Exercise brief: Each line from the one that contains "Open the volume control in system tray" to the end of the material must be quoted exactly; include both end lines and nothing else.

###

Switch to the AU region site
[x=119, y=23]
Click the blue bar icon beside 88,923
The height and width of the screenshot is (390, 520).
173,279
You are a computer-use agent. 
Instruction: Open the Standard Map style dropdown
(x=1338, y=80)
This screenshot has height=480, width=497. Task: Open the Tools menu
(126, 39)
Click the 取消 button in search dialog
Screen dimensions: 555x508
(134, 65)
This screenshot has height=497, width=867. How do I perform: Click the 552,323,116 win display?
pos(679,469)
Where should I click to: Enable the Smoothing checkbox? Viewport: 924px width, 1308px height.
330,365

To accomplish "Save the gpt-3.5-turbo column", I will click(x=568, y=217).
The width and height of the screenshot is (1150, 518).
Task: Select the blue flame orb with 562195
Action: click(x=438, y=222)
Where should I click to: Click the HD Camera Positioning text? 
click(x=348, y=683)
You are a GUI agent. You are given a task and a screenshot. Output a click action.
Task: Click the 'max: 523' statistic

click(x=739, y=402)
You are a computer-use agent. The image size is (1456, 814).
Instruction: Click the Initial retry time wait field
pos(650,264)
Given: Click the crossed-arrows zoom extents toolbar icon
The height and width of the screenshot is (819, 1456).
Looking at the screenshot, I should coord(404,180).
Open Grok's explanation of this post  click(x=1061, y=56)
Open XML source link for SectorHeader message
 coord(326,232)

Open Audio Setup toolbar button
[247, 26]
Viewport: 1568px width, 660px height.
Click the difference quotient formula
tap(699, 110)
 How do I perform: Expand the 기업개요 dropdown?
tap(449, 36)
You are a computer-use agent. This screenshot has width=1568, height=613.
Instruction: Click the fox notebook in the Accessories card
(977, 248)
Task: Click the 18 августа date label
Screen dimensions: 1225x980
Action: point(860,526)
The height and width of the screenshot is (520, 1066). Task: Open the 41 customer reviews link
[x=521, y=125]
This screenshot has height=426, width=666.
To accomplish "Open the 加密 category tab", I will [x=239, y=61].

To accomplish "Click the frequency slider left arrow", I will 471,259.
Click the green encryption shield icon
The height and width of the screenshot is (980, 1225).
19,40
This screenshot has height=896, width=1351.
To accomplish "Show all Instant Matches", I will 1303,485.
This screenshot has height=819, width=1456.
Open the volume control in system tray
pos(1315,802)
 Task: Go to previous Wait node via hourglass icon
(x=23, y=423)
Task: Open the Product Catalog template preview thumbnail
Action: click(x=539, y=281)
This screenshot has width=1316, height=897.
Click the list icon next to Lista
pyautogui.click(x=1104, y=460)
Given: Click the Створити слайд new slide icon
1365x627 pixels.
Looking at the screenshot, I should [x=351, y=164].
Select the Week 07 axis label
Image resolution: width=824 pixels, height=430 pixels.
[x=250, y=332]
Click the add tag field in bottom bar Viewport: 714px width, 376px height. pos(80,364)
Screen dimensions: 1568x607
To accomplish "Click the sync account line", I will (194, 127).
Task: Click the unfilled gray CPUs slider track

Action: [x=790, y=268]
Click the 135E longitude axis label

###

Result for this exercise:
Open the volume control in system tray
pos(1315,802)
 Task: Go to previous Wait node via hourglass icon
(x=23, y=423)
Task: Open the Product Catalog template preview thumbnail
Action: click(x=539, y=281)
This screenshot has width=1316, height=897.
Click the list icon next to Lista
pyautogui.click(x=1104, y=460)
Given: Click the Створити слайд new slide icon
1365x627 pixels.
Looking at the screenshot, I should [x=351, y=164].
Select the Week 07 axis label
Image resolution: width=824 pixels, height=430 pixels.
[x=250, y=332]
Click the add tag field in bottom bar Viewport: 714px width, 376px height. pos(80,364)
Screen dimensions: 1568x607
To accomplish "Click the sync account line", I will (194, 127).
Task: Click the unfilled gray CPUs slider track

Action: [x=790, y=268]
Click the 135E longitude axis label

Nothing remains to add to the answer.